## Data for processing
== == ==

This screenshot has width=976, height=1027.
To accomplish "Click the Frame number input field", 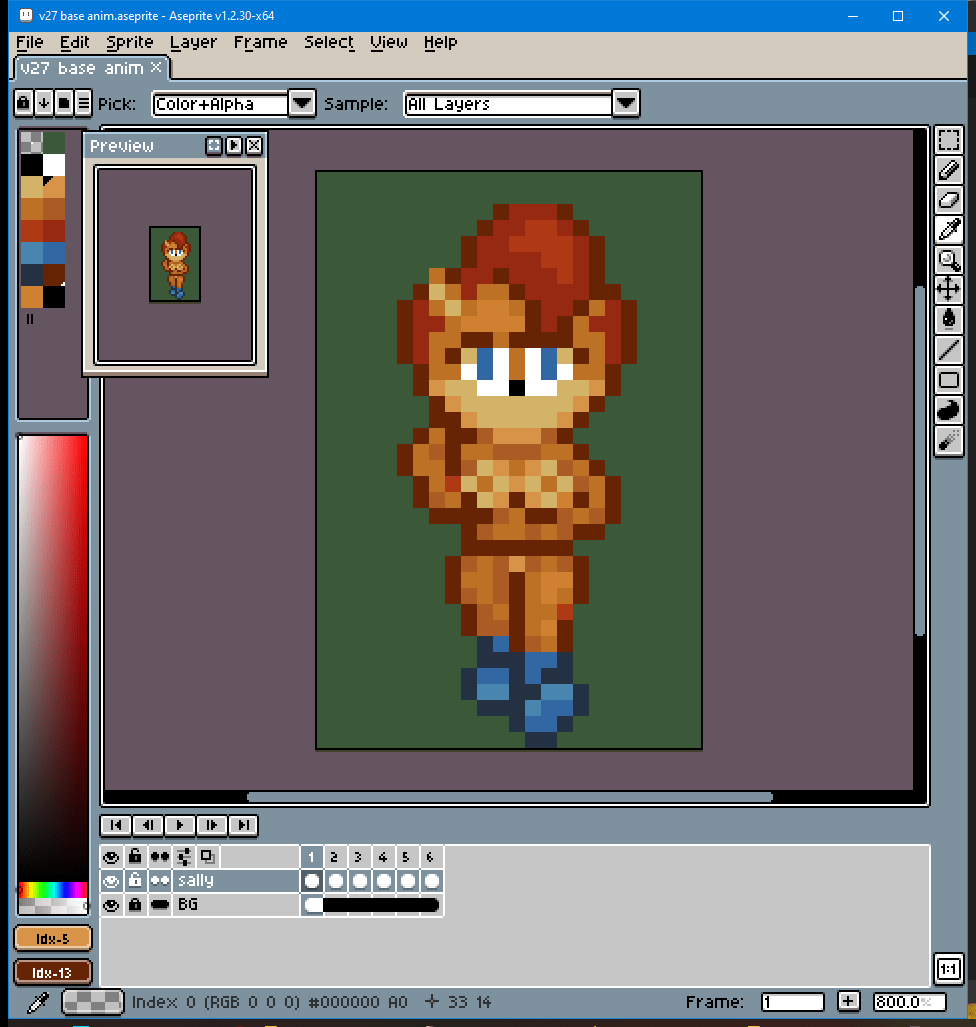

== == ==

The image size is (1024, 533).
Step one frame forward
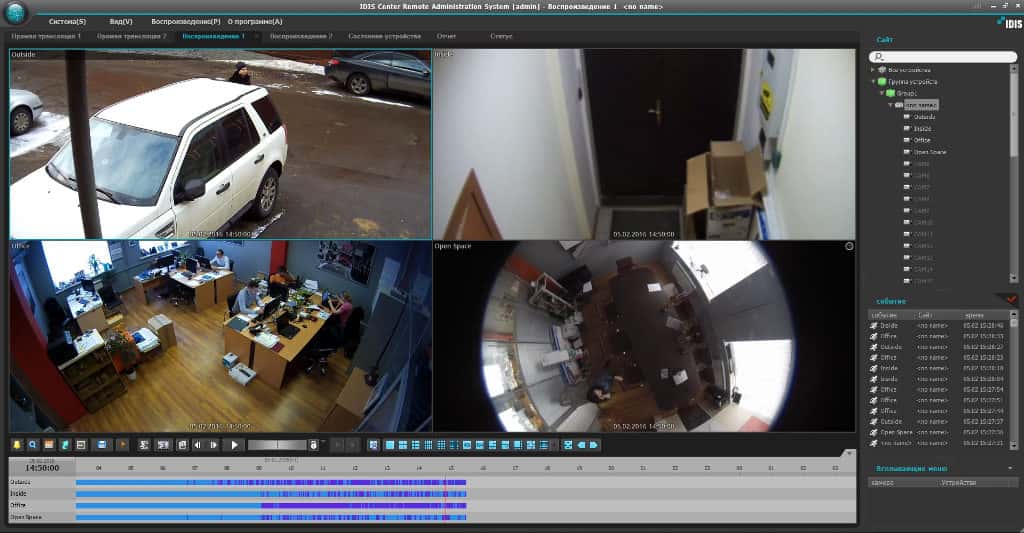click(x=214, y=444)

== == ==

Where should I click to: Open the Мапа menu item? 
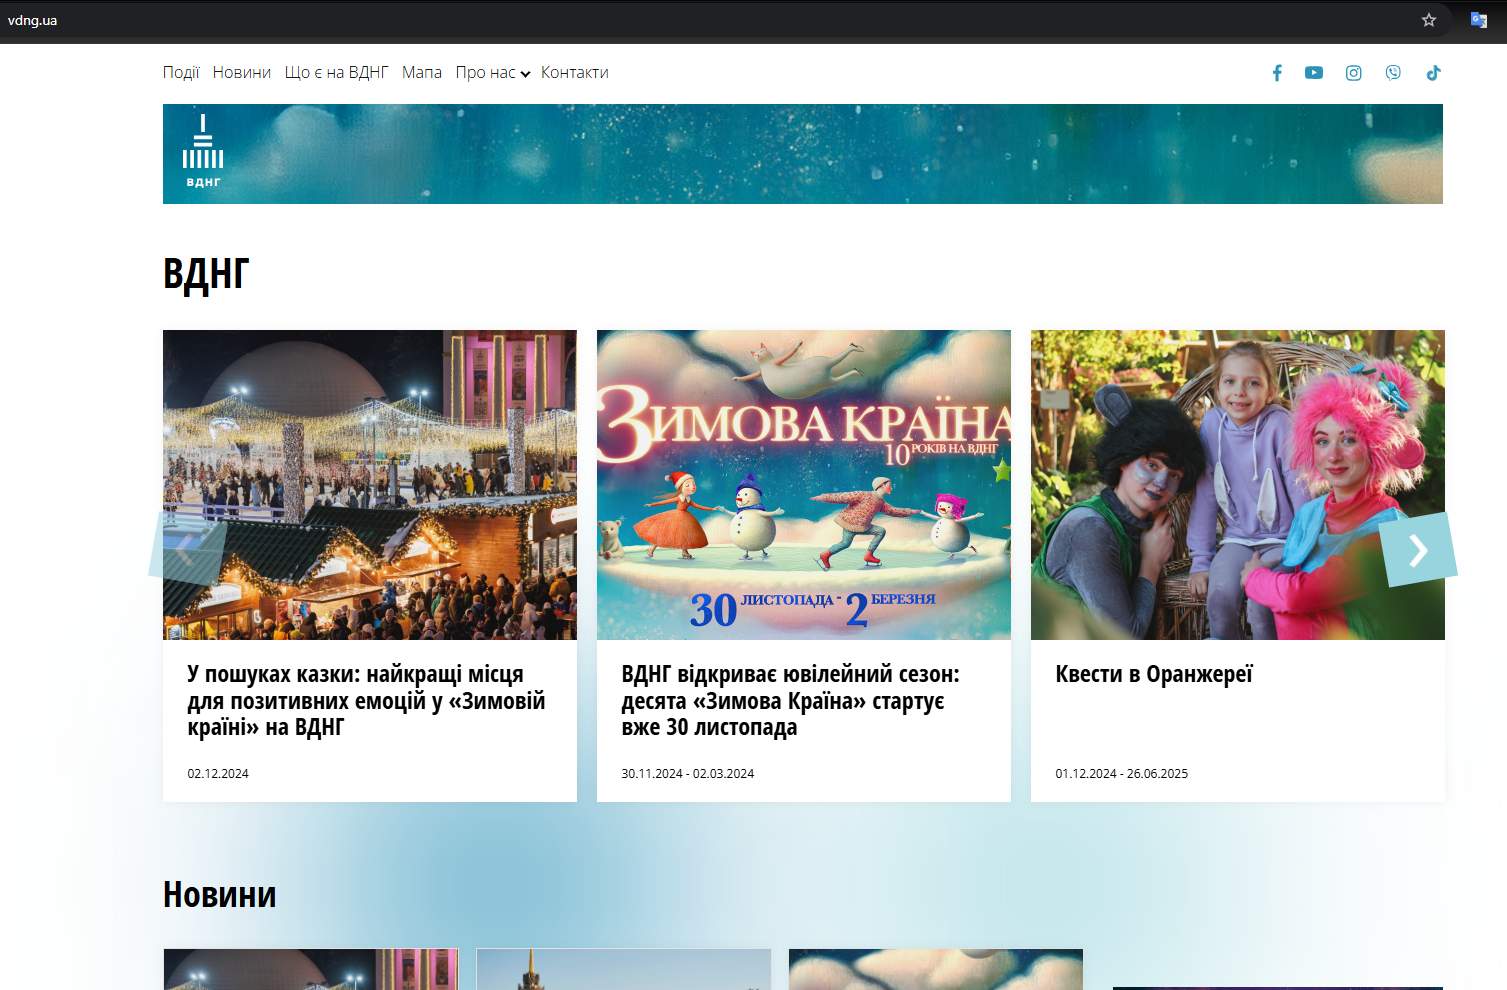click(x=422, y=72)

== == ==

Could the stretch from the line with "This screenshot has width=976, height=1027." through the line with "the Frame number" in the listing above be restated word for word, minus the pictures?

This screenshot has width=976, height=1027.
To accomplish "Click the Frame number input field", 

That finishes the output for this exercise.